**ABOUT THIS TASK**
Any picture in the records below stays out; return everything else exactly.

▼

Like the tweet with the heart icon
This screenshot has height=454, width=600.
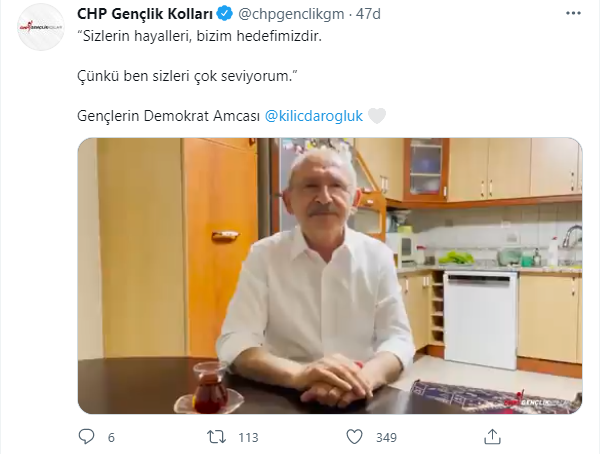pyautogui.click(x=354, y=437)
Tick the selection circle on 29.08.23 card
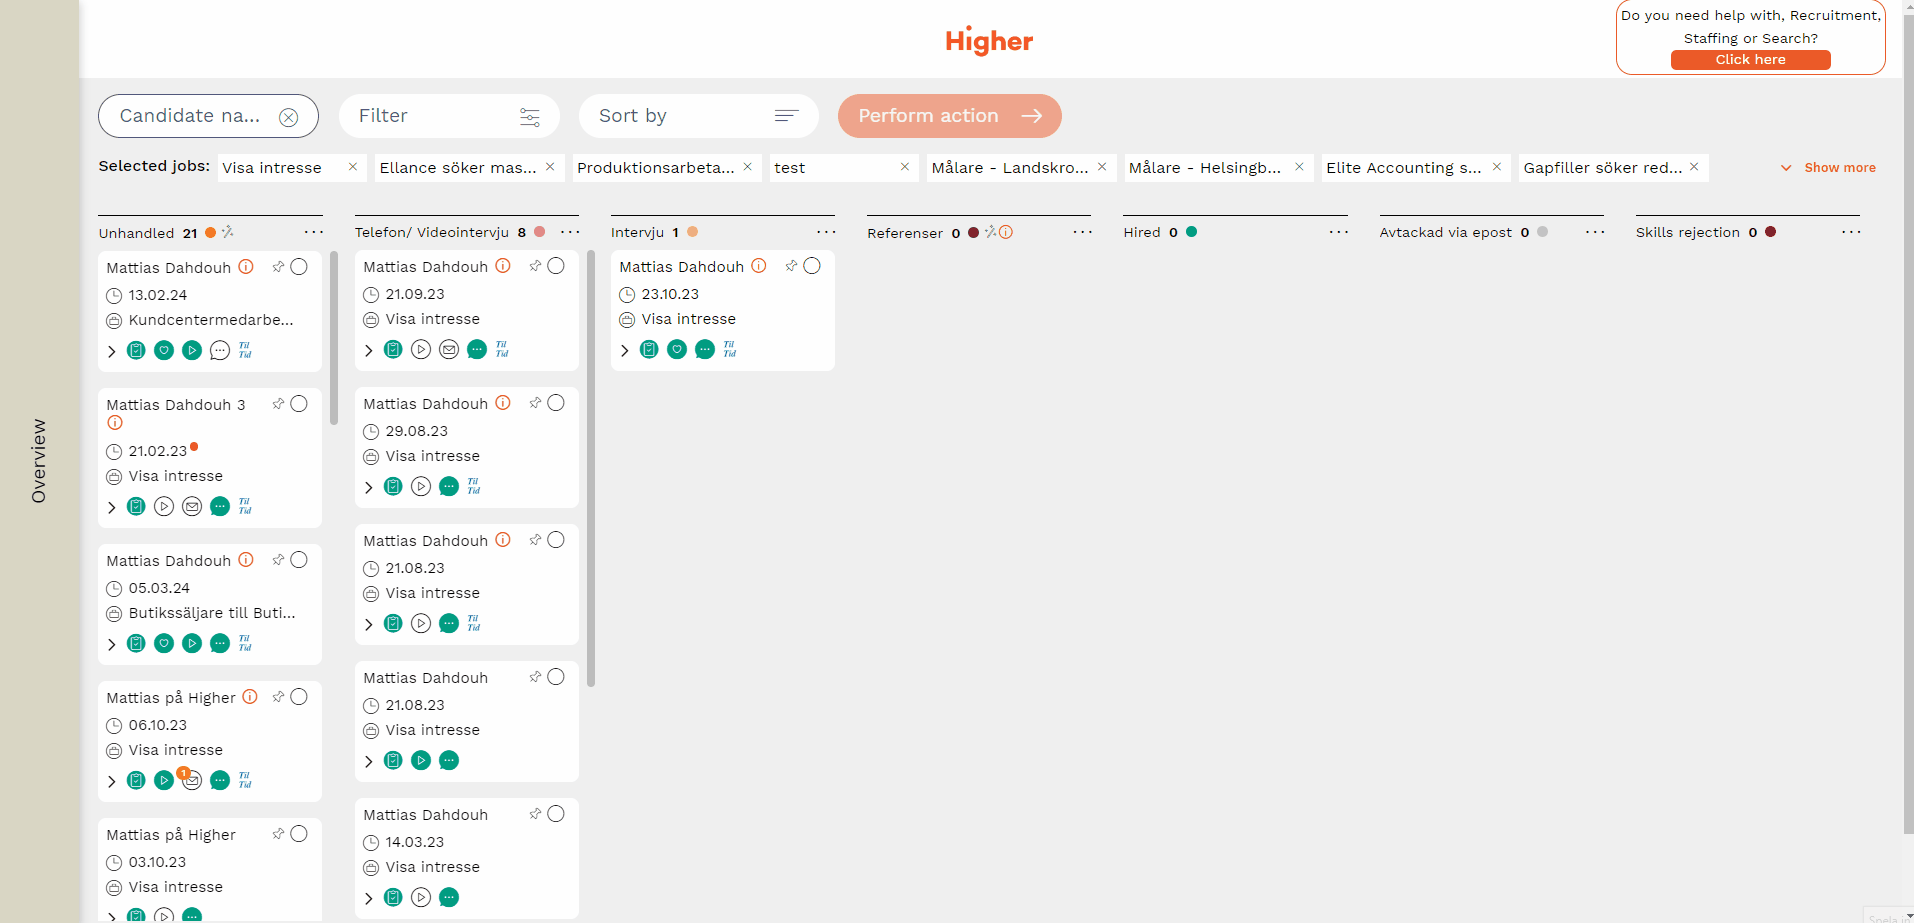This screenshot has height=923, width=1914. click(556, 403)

▲

**RESPONSE**
Like the tweet with the heart icon
This screenshot has height=454, width=600.
pyautogui.click(x=354, y=437)
Tick the selection circle on 29.08.23 card
This screenshot has height=923, width=1914. click(556, 403)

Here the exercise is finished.